- _PROBLEM REQUIREMENTS_: Starting from the first line below, repeat the data exactly through to the last.

- _DATA RECORDS_:
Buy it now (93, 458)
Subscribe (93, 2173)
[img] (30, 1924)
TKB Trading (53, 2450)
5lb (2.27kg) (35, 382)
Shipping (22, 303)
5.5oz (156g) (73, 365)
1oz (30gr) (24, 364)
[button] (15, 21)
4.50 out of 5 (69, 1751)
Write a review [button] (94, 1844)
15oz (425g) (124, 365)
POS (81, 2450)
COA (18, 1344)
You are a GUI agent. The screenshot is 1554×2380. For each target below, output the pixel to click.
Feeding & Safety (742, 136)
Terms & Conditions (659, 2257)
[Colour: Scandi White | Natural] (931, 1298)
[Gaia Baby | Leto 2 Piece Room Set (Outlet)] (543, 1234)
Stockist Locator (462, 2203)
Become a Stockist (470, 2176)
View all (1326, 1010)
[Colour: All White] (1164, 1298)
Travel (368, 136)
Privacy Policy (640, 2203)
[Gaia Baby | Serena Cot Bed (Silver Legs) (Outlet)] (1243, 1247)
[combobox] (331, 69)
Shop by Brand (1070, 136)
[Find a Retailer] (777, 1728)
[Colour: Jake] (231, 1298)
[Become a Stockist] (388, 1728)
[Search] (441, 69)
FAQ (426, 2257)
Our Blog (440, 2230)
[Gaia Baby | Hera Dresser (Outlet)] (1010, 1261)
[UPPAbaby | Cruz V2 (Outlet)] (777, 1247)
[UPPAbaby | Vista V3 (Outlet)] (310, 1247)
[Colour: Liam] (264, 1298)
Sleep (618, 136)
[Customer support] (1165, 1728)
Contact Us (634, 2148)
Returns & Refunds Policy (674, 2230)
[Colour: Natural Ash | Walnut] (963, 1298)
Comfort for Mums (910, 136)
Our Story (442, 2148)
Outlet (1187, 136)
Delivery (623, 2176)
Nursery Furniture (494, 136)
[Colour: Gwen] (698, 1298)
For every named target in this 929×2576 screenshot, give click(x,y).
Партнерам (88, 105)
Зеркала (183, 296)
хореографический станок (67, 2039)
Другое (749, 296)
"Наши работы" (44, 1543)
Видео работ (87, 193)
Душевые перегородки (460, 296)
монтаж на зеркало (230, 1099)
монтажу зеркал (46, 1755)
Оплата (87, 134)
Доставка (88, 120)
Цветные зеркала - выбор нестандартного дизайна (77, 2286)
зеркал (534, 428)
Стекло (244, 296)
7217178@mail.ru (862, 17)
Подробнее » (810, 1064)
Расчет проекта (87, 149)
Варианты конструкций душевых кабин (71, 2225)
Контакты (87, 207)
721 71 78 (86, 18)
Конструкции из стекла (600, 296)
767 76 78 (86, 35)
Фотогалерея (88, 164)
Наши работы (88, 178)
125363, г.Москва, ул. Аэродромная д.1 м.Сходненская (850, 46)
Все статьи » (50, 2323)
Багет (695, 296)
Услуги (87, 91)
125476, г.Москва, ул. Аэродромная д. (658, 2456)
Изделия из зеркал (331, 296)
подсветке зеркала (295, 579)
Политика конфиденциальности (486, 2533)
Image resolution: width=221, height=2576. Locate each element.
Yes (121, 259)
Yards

- _RESULT FOR THIS EXERCISE_:
Buy it now (93, 458)
Subscribe (93, 2173)
[img] (30, 1924)
TKB Trading (53, 2450)
5lb (2.27kg) (35, 382)
Shipping (22, 303)
5.5oz (156g) (73, 365)
1oz (30gr) (24, 364)
[button] (15, 21)
4.50 out of 5 (69, 1751)
Write a review [button] (94, 1844)
15oz (425g) (124, 365)
POS (81, 2450)
COA (18, 1344)
You are a GUI agent. The screenshot is 1554×2380. For each target below, output the pixel to click.
Feeding & Safety (742, 136)
Terms & Conditions (659, 2257)
[Colour: Scandi White | Natural] (931, 1298)
[Gaia Baby | Leto 2 Piece Room Set (Outlet)] (543, 1234)
Stockist Locator (462, 2203)
Become a Stockist (470, 2176)
View all (1326, 1010)
[Colour: All White] (1164, 1298)
Travel (368, 136)
Privacy Policy (640, 2203)
[Gaia Baby | Serena Cot Bed (Silver Legs) (Outlet)] (1243, 1247)
[combobox] (331, 69)
Shop by Brand (1070, 136)
[Find a Retailer] (777, 1728)
[Colour: Jake] (231, 1298)
[Become a Stockist] (388, 1728)
[Search] (441, 69)
FAQ (426, 2257)
Our Blog (440, 2230)
[Gaia Baby | Hera Dresser (Outlet)] (1010, 1261)
[UPPAbaby | Cruz V2 (Outlet)] (777, 1247)
[UPPAbaby | Vista V3 (Outlet)] (310, 1247)
[Colour: Liam] (264, 1298)
Sleep (618, 136)
[Customer support] (1165, 1728)
Contact Us (634, 2148)
Returns & Refunds Policy (674, 2230)
[Colour: Natural Ash | Walnut] (963, 1298)
Comfort for Mums (910, 136)
Our Story (442, 2148)
Outlet (1187, 136)
Delivery (623, 2176)
Nursery Furniture (494, 136)
[Colour: Gwen] (698, 1298)
For every named target in this 929×2576 screenshot, give click(x,y).
Партнерам (88, 105)
Зеркала (183, 296)
хореографический станок (67, 2039)
Другое (749, 296)
"Наши работы" (44, 1543)
Видео работ (87, 193)
Душевые перегородки (460, 296)
монтаж на зеркало (230, 1099)
монтажу зеркал (46, 1755)
Оплата (87, 134)
Доставка (88, 120)
Цветные зеркала - выбор нестандартного дизайна (77, 2286)
зеркал (534, 428)
Стекло (244, 296)
7217178@mail.ru (862, 17)
Подробнее » (810, 1064)
Расчет проекта (87, 149)
Варианты конструкций душевых кабин (71, 2225)
Контакты (87, 207)
721 71 78 (86, 18)
Конструкции из стекла (600, 296)
767 76 78 (86, 35)
Фотогалерея (88, 164)
Наши работы (88, 178)
125363, г.Москва, ул. Аэродромная д.1 м.Сходненская (850, 46)
Все статьи » (50, 2323)
Багет (695, 296)
Услуги (87, 91)
125476, г.Москва, ул. Аэродромная д. (658, 2456)
Изделия из зеркал (331, 296)
подсветке зеркала (295, 579)
Политика конфиденциальности (486, 2533)
Image resolution: width=221, height=2576. Locate each element.
Yes (121, 259)
Yards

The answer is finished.